Both the polymerase and RNase H of HIV-1 RT are essential for viral replication.  After the polymerase has copied the RNA genome, RNase H degrades the RNA, setting the stage for the second strand of viral DNA synthesis.  However, RNase H also generates (and removes) the polypurine tract (PPT) primer, which is used to initiate plus-strand DNA synthesis and removes the tRNA used to initiate minus-strand DNA synthesis.  These events define the ends of the HIV-1 genome; the generation and removal of the PPT primer define the left end of the linear viral DNA; the removal of the tRNA primer defines the right end of the linear viral DNA.  This means that the RNase H must be able to cleave with considerable precision; the ends of the linear DNA are the substrates for the integration reaction.
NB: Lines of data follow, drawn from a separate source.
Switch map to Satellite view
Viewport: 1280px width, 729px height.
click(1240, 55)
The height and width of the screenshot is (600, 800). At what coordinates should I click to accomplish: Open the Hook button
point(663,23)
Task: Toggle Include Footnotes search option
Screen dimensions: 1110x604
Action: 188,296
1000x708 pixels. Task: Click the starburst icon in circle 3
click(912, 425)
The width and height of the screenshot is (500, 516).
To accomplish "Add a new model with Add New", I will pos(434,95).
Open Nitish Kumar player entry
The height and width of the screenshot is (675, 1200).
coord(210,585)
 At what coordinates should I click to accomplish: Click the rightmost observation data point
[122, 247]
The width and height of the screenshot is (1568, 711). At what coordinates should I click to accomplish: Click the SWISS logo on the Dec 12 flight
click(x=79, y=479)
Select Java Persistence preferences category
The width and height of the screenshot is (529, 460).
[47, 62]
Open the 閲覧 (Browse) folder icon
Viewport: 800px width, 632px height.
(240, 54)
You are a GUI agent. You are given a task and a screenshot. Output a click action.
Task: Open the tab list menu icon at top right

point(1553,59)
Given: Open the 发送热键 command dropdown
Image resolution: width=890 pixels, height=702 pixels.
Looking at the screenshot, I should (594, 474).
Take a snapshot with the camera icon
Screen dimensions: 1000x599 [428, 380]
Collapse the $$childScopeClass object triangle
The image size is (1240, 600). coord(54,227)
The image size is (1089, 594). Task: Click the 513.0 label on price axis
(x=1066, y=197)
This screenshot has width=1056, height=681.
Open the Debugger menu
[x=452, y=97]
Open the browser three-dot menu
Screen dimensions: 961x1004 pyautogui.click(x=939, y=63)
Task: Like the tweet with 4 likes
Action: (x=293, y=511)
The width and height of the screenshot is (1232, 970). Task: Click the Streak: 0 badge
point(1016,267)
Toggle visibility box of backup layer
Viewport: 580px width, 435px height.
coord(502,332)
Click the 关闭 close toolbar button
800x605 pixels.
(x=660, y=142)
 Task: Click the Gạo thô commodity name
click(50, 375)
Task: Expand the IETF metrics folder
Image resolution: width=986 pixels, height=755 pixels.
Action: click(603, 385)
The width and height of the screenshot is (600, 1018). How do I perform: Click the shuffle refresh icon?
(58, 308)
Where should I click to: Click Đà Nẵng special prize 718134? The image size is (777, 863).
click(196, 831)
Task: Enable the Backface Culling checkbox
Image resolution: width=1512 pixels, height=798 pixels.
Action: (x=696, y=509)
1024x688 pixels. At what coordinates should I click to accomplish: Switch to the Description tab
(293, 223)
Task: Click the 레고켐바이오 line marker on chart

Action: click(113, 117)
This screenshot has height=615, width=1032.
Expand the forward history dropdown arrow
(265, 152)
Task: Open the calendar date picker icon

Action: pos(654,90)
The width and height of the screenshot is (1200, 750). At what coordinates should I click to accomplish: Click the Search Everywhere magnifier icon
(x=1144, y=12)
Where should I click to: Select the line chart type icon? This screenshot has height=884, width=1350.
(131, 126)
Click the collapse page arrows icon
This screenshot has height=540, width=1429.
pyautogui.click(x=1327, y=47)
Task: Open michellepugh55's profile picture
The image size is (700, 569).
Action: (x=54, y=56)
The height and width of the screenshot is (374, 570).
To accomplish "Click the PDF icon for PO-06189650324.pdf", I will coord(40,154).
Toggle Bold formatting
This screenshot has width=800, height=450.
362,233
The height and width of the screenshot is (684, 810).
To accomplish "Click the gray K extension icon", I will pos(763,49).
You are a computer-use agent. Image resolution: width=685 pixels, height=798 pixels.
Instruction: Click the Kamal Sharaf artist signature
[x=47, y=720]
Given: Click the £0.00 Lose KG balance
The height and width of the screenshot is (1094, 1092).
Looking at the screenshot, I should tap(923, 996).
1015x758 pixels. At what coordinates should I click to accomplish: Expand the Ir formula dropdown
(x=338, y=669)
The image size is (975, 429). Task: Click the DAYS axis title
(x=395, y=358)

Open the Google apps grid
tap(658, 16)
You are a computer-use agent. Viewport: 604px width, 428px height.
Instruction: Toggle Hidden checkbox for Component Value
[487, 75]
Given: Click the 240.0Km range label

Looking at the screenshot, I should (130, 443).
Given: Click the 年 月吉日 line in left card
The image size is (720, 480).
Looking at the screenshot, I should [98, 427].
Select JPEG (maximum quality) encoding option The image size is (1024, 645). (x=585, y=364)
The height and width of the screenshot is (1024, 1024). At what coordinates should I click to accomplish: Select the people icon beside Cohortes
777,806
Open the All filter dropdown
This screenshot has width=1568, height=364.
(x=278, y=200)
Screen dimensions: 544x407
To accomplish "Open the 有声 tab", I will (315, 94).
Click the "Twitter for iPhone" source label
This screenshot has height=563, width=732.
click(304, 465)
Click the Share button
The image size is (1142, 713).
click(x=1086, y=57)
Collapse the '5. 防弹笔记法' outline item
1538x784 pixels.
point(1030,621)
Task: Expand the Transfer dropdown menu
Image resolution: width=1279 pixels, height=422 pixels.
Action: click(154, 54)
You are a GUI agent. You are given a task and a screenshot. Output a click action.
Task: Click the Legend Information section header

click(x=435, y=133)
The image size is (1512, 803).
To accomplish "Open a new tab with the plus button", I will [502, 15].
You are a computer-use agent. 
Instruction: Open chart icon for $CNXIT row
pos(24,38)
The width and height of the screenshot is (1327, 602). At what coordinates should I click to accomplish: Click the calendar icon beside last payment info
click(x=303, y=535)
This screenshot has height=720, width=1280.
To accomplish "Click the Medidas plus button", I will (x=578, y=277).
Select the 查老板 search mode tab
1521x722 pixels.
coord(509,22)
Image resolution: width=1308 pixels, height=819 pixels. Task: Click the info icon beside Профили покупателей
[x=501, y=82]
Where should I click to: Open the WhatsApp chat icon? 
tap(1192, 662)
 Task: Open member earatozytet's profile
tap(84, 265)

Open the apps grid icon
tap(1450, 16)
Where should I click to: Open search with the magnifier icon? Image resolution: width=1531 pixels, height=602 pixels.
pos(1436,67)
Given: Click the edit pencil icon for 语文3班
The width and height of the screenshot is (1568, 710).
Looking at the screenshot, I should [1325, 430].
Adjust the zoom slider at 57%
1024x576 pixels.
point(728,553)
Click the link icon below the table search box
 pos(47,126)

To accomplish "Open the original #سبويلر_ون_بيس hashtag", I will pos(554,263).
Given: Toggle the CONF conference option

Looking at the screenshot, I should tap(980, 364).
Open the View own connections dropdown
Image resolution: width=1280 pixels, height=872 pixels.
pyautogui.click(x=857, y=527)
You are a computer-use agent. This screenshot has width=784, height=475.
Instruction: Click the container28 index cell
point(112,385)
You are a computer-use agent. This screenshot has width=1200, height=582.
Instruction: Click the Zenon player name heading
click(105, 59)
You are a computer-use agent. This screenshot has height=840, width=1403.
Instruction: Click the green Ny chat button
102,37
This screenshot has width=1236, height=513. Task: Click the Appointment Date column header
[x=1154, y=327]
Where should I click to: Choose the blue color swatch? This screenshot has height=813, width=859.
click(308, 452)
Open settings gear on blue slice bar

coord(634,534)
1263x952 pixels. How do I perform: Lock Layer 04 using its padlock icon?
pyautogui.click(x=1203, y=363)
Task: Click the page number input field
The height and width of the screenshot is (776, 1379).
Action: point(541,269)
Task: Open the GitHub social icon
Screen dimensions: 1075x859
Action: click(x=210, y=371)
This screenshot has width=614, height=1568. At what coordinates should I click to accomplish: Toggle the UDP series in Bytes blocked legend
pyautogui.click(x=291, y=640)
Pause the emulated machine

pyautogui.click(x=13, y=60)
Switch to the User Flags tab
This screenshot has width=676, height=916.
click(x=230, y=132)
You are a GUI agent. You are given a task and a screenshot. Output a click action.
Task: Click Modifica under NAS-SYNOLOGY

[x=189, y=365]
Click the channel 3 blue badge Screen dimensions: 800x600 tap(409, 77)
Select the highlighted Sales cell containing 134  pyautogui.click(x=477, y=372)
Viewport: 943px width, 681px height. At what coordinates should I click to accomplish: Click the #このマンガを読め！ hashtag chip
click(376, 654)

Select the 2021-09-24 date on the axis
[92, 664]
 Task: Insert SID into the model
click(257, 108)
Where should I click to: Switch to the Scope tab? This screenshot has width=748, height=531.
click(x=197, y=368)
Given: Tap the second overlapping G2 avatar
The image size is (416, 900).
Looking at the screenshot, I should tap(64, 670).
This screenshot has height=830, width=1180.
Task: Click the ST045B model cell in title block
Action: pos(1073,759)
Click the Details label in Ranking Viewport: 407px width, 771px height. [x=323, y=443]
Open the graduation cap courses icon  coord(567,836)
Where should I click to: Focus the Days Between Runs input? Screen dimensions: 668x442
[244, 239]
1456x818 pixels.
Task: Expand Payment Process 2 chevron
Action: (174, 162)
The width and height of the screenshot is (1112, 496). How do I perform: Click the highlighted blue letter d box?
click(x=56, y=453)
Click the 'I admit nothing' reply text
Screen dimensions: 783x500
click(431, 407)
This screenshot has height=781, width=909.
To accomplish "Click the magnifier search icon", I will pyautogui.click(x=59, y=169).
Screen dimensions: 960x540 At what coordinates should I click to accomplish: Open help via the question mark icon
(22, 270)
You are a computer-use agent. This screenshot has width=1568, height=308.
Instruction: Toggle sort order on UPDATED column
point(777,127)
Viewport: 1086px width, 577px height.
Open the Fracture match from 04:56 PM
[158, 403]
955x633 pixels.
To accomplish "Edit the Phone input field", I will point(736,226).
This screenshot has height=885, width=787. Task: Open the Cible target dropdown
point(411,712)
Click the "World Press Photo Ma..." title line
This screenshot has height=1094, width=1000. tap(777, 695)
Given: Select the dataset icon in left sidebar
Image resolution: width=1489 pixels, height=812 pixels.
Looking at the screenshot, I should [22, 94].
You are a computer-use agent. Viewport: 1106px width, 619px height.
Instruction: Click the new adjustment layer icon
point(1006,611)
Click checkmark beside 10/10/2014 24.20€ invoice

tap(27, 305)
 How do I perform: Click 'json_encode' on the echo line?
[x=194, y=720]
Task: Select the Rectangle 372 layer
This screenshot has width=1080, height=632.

Since RNase H does not appear to recognize specific sequences, this raises a question of how the enzyme is able to cleave these substrates specifically.  Although we do not have a complete answer, we do have the structure of HIV-1 RT in a complex with an RNA/DNA duplex that contains the PPT.  This structure shows that there are unpaired and mispaired bases in the PPT.  The structure also shows where there are contacts between amino acids in the RT and the RNA/DNA substrate.  Based on the contacts seen in the structure of the RT/RNA/DNA complex, we made mutations in amino acids in the RNase H that contact either the RNA or the DNA strand.  Analysis of the cleavages made by RNase H, both in vitro and in vivo, makes it possible to ascertain which contacts are the most important in determining the specificity of RNase H cleavage.